[Data to use]:
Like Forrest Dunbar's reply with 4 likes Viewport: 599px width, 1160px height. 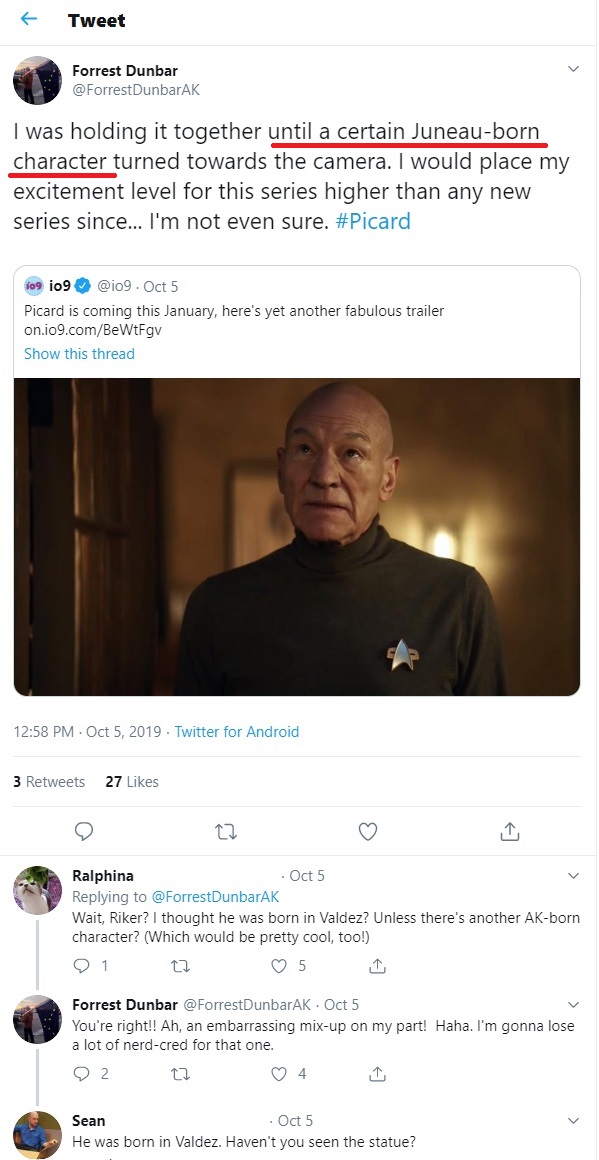[x=279, y=1073]
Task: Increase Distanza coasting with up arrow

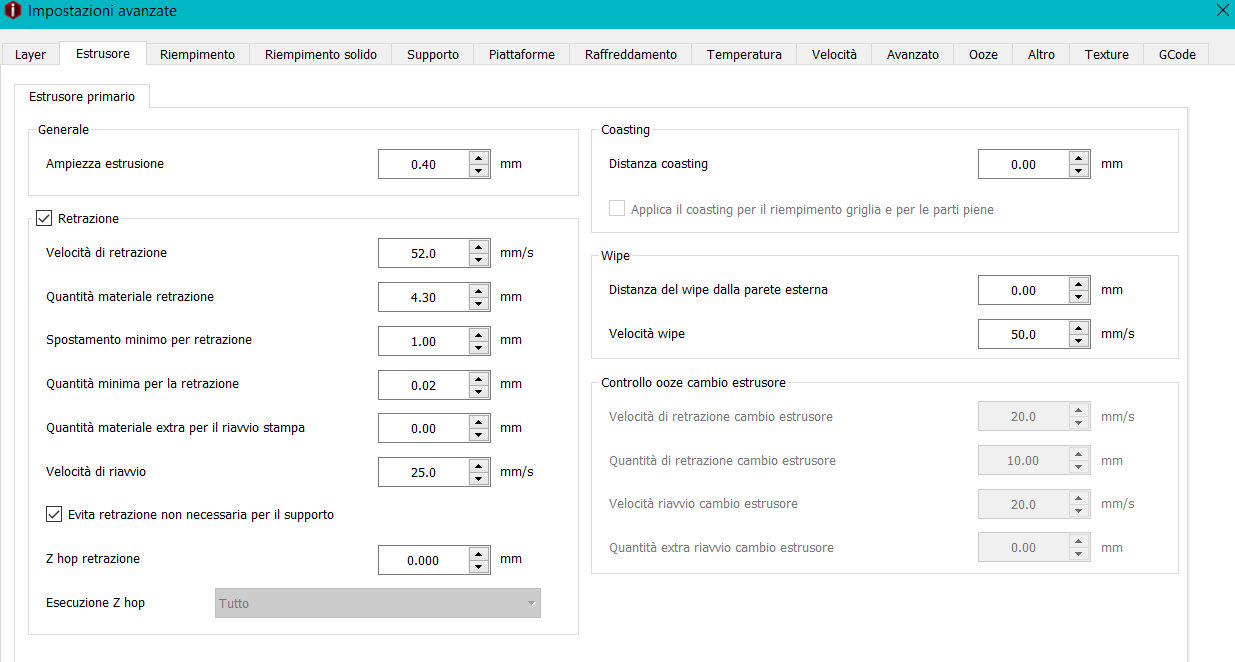Action: [x=1078, y=157]
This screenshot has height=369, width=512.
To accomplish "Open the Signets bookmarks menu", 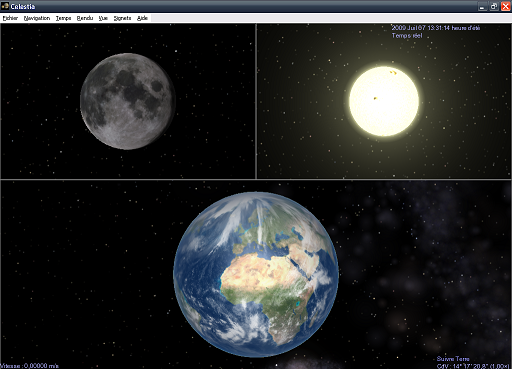I will [x=122, y=18].
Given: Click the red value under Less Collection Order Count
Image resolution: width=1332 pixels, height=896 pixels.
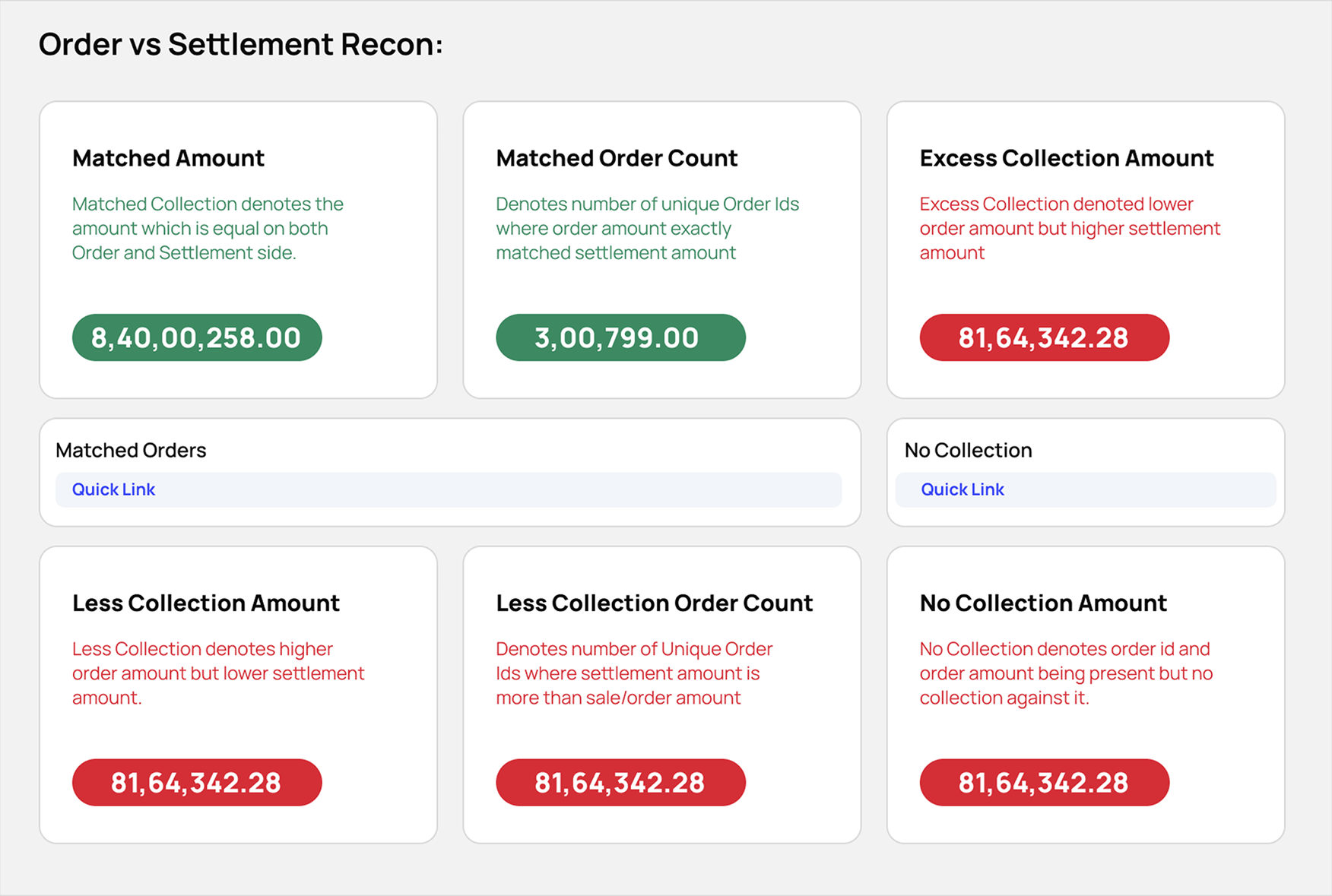Looking at the screenshot, I should 620,782.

[What to produce]: Once the line containing "Given: Click the" is found, it and every line through the end of the records above should be output exactly, with no pictures.

[Your response]:
Given: Click the red value under Less Collection Order Count
Image resolution: width=1332 pixels, height=896 pixels.
Looking at the screenshot, I should 620,782.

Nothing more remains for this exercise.